Exercise objective ->
Below are records; say how many of their lines include the word "green", giving nothing but the number.

--- START ---

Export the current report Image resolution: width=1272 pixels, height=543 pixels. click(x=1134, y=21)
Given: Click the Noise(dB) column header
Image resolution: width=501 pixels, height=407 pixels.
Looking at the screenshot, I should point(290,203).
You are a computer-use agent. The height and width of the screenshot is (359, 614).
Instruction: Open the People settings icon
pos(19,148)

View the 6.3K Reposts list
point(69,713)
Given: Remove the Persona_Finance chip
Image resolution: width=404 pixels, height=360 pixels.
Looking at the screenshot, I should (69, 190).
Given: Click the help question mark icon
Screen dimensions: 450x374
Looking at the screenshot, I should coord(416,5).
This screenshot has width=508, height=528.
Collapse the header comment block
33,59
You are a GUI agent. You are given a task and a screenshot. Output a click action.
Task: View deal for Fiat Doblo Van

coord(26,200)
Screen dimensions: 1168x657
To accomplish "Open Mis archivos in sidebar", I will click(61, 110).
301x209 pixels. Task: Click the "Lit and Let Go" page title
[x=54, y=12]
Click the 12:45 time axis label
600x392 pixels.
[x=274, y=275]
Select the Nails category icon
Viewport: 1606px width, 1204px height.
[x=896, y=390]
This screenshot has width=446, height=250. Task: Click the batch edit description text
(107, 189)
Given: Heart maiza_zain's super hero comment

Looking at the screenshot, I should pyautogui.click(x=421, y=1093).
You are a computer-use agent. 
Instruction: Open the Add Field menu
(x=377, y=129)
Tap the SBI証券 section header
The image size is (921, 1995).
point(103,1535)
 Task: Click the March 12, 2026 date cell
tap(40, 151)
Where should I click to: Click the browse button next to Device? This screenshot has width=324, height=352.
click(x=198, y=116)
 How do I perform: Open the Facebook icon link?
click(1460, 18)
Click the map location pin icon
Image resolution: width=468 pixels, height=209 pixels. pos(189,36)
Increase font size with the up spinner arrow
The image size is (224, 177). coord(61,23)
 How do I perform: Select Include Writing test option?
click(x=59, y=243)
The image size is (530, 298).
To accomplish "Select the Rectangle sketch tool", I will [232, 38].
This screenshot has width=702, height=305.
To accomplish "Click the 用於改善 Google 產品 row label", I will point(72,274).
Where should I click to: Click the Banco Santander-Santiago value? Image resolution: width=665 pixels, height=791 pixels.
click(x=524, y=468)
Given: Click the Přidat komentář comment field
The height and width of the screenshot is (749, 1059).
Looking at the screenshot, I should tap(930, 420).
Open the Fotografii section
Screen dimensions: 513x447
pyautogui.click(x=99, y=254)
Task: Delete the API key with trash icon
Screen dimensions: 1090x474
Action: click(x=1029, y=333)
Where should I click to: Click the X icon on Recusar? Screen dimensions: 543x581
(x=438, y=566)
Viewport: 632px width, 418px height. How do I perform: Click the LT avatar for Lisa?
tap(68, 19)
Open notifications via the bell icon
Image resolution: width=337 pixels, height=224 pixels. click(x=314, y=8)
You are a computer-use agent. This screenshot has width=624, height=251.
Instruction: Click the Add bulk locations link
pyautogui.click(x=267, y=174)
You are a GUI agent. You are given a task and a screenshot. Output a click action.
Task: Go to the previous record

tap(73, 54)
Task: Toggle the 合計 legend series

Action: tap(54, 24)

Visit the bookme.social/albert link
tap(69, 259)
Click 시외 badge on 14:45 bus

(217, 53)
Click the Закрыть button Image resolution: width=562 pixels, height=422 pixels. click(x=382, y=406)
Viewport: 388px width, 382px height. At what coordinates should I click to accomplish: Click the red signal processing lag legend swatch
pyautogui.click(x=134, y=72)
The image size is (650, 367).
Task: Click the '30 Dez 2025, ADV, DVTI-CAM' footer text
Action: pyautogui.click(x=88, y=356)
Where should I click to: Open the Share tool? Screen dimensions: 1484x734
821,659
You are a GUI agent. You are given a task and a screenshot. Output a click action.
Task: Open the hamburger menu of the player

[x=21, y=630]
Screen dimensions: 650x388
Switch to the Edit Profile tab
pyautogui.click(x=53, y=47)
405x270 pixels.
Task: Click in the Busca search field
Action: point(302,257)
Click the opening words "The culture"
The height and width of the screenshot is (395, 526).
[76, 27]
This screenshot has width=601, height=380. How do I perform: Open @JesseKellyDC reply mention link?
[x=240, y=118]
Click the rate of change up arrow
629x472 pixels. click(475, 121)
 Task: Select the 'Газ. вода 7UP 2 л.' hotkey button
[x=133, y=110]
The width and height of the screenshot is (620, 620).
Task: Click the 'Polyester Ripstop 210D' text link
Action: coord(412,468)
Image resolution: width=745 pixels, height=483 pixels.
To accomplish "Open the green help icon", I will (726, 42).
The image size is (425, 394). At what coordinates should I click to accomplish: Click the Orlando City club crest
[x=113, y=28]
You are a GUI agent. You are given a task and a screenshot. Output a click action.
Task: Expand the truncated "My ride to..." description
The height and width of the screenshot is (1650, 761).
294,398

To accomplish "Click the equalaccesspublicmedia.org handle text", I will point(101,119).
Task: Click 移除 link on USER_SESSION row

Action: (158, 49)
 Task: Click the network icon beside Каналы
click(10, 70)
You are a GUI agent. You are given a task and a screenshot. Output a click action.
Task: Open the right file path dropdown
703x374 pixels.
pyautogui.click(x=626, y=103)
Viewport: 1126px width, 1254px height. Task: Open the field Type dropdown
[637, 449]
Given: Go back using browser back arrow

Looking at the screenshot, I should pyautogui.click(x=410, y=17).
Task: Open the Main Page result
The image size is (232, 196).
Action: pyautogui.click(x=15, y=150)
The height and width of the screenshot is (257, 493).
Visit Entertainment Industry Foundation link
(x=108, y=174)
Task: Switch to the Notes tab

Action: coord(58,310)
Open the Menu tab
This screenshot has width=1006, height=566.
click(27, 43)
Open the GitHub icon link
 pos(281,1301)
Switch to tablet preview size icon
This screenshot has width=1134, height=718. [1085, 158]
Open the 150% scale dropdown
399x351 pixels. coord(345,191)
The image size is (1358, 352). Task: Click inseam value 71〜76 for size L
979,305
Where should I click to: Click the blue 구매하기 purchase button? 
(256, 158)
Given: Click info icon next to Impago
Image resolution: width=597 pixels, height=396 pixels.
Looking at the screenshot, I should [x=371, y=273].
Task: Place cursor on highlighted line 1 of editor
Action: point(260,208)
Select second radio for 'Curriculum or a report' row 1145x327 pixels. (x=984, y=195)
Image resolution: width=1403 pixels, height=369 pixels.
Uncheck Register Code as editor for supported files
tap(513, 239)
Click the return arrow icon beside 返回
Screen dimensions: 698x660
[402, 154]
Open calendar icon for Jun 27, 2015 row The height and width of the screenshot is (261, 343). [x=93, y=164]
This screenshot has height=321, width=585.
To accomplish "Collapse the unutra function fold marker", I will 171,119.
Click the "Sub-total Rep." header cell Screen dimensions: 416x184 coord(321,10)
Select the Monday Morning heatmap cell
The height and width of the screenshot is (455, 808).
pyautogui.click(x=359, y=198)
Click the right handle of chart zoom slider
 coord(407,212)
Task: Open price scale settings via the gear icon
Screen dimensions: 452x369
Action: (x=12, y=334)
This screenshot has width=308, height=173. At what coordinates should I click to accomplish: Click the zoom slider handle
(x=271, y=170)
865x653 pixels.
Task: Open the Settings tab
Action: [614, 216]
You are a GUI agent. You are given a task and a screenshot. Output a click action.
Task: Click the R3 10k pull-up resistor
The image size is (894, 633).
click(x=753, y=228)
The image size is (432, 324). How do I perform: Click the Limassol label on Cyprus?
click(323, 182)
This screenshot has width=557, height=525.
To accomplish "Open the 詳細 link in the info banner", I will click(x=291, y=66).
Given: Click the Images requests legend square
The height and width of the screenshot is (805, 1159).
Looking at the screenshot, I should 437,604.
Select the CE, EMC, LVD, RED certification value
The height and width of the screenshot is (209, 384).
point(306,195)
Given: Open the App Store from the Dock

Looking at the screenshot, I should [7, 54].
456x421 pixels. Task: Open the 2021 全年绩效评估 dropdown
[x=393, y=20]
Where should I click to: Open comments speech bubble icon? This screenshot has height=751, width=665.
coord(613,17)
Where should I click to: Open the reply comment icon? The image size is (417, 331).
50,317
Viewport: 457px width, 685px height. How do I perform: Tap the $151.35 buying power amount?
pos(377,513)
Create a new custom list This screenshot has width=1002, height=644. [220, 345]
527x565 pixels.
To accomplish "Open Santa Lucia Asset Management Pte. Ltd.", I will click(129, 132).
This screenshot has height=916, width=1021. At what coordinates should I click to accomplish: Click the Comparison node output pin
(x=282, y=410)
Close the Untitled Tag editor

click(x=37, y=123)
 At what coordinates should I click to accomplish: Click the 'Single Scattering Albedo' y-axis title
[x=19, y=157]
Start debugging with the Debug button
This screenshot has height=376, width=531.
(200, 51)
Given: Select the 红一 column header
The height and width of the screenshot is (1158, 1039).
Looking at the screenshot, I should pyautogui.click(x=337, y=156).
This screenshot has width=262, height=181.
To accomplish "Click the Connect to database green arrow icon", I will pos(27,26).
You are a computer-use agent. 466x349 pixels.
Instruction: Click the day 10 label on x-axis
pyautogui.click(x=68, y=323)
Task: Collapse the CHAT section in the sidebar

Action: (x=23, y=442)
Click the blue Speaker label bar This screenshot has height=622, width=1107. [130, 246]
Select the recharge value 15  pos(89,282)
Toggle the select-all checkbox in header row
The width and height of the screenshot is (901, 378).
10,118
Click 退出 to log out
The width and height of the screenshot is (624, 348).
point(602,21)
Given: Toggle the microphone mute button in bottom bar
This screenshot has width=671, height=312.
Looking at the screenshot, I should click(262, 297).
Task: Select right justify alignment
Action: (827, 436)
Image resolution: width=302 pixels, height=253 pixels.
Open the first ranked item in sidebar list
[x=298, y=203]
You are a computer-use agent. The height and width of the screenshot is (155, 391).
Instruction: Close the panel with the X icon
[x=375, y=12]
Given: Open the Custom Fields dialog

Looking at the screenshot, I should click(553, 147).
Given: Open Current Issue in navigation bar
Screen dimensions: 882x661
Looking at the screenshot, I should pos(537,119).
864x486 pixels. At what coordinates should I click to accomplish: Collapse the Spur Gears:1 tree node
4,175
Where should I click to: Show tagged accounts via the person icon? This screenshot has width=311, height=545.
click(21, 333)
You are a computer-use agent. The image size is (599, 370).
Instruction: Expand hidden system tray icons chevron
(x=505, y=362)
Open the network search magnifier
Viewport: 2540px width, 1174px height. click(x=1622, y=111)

--- END ---

Response to the exercise ->
2